The surveys grew out of the Youth in Transition (YIT) studies in the 1970s. The decade’s oil price shocks caused unemployment to soar, with young people hit the hardest. This created a need to better understand their school-to-work transition in the face of global technological and economic change.
Then came the Australian Longitudinal Surveys (ALS) and Australian Youth Surveys (AYS) in the 1980s. One of the more prominent pieces of research using these data found the aptitude of new teachers fell substantially as teacher pay declined compared to other salaries.
These three longitudinal studies were combined to create the LSAY program.
Researchers mine LSAY for insights
More than 300 published research papers have used LSAY data. The report 25 years of LSAY: Research from the Longitudinal Surveys of Australian Youth showcases some of the highlights.
LSAY research has shown working just a few hours a week while at school improves prospects of getting a full-time job. But working long hours has a slightly negative effect on school completion. The research also found females are better at balancing school and work than their male peers.
Research has also shown that students participating in school-based vocational education and training (VET) had higher rates of school completion, full-time employment and incomes in their first year after school than non-VET students with similar characteristics. Ex-VET students were also more likely to be in a job they liked as a career. These benefits were associated with school-based VET programs with a workplace learning component.
The Productivity Commission used LSAY data to investigate the demand-driven university system. Many disadvantaged students successfully attended university as a result of the expansion of the system. However, those with lower literacy and numeracy were more likely to drop out. The study recognised schools and universities need to do more to prepare and support students, and that university might not always be the best option.
LSAY has been an important source of evidence for policy. National reviews and inquiries informed by LSAY data include the COAG Reform Council’s reporting on youth transitions (2009), the Bradley Review of Higher Education (2008) and the House of Representatives inquiry into combining school and work (2008-2009).

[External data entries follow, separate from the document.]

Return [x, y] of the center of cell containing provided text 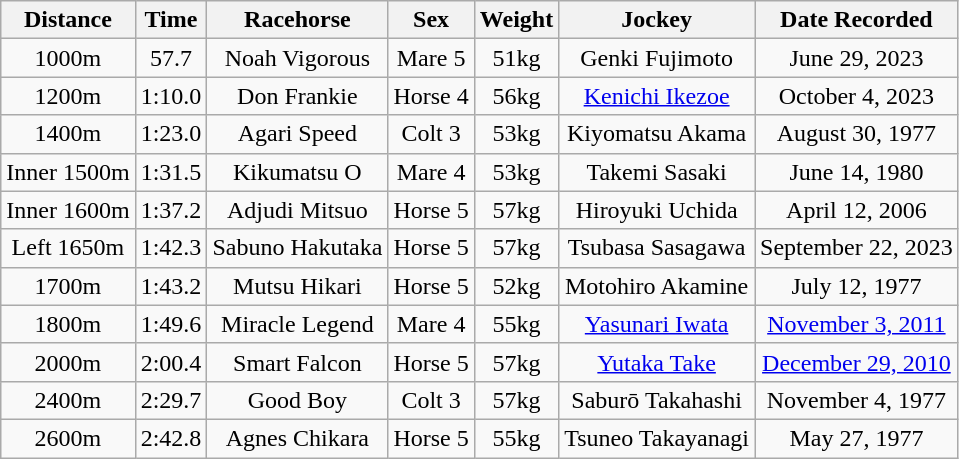
Adjudi Mitsuo [298, 210]
Mare 5 [431, 58]
Left 1650m [68, 248]
December 29, 2010 [857, 362]
June 14, 1980 [857, 172]
Saburō Takahashi [657, 400]
Horse 4 [431, 96]
57.7 [171, 58]
Kikumatsu O [298, 172]
1200m [68, 96]
1:10.0 [171, 96]
Racehorse [298, 20]
Agari Speed [298, 134]
Good Boy [298, 400]
Distance [68, 20]
Sabuno Hakutaka [298, 248]
November 4, 1977 [857, 400]
Jockey [657, 20]
Weight [516, 20]
November 3, 2011 [857, 324]
Tsuneo Takayanagi [657, 438]
1:37.2 [171, 210]
Kenichi Ikezoe [657, 96]
Time [171, 20]
Sex [431, 20]
April 12, 2006 [857, 210]
52kg [516, 286]
1:31.5 [171, 172]
Tsubasa Sasagawa [657, 248]
Takemi Sasaki [657, 172]
Miracle Legend [298, 324]
Yutaka Take [657, 362]
1:43.2 [171, 286]
Inner 1600m [68, 210]
July 12, 1977 [857, 286]
May 27, 1977 [857, 438]
1:49.6 [171, 324]
2:00.4 [171, 362]
Hiroyuki Uchida [657, 210]
2:29.7 [171, 400]
September 22, 2023 [857, 248]
Kiyomatsu Akama [657, 134]
2400m [68, 400]
Motohiro Akamine [657, 286]
Inner 1500m [68, 172]
Date Recorded [857, 20]
1:23.0 [171, 134]
Agnes Chikara [298, 438]
1:42.3 [171, 248]
August 30, 1977 [857, 134]
1800m [68, 324]
Genki Fujimoto [657, 58]
56kg [516, 96]
2600m [68, 438]
Yasunari Iwata [657, 324]
Smart Falcon [298, 362]
1400m [68, 134]
Don Frankie [298, 96]
2:42.8 [171, 438]
1700m [68, 286]
October 4, 2023 [857, 96]
2000m [68, 362]
1000m [68, 58]
Mutsu Hikari [298, 286]
51kg [516, 58]
June 29, 2023 [857, 58]
Noah Vigorous [298, 58]
Output the (x, y) coordinate of the center of the cell containing the given text.  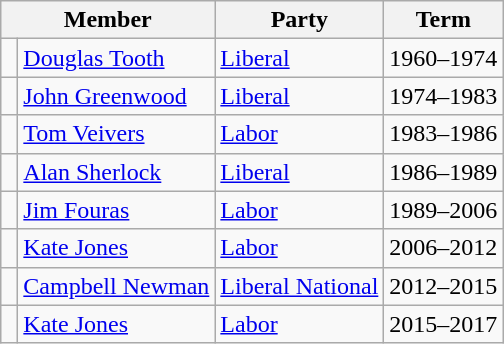
1974–1983 (444, 96)
Member (108, 20)
Liberal National (300, 286)
John Greenwood (116, 96)
Campbell Newman (116, 286)
1983–1986 (444, 134)
1960–1974 (444, 58)
1986–1989 (444, 172)
2012–2015 (444, 286)
Term (444, 20)
Douglas Tooth (116, 58)
Party (300, 20)
Tom Veivers (116, 134)
2015–2017 (444, 324)
Jim Fouras (116, 210)
1989–2006 (444, 210)
2006–2012 (444, 248)
Alan Sherlock (116, 172)
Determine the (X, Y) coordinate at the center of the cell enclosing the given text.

The recent Education Council Review of Senior Secondary Pathways, released in July, draws heavily on LSAY to establish how students can choose the best pathway for their transition from school.
LSAY has a high degree of comparability with international youth surveys. These include the Transition from Education to Employment (TREE) study in Switzerland, the Youth in Transition Survey (YITS) in Canada, the Education Longitudinal Study (ELS) and National Longitudinal Survey of Youth (NLSY) in the United States, and Next Steps in the UK.
Most of these have a starting sample of about 9,000 individuals. Next Steps has 16,000. LSAY’s starting sample of 14,000 young Australians makes it one of the largest surveys of its kind in the world.
Tracking lives through the GFC and COVID-19
These datasets enable us to transform a snapshot of a person’s life into a moving picture. Compared with cross-sectional studies, these longitudinal datasets provide a much clearer picture by accounting for personalities, life events and pathways.
Combining a longitudinal study with cohort studies sheds more light on this picture by controlling for inter-generational differences, or crises such as wars, financial downturns or natural disasters.
For example, using data from four LSAY cohorts, one study found the well-being of those whose transitions occurred during the global financial crisis (GFC) was much worse on several measures, including standard of living, home life, career prospects, social life and independence.
The extraordinary challenges Australian youth face as a result of the coronavirus pandemic will be documented when the sixth LSAY cohort, now aged 20, complete their sixth survey in 2020 and further surveys in the years thereafter.
By providing a valuable resource to explore the longer-term effects of this crisis, LSAY continues to stand the test of time.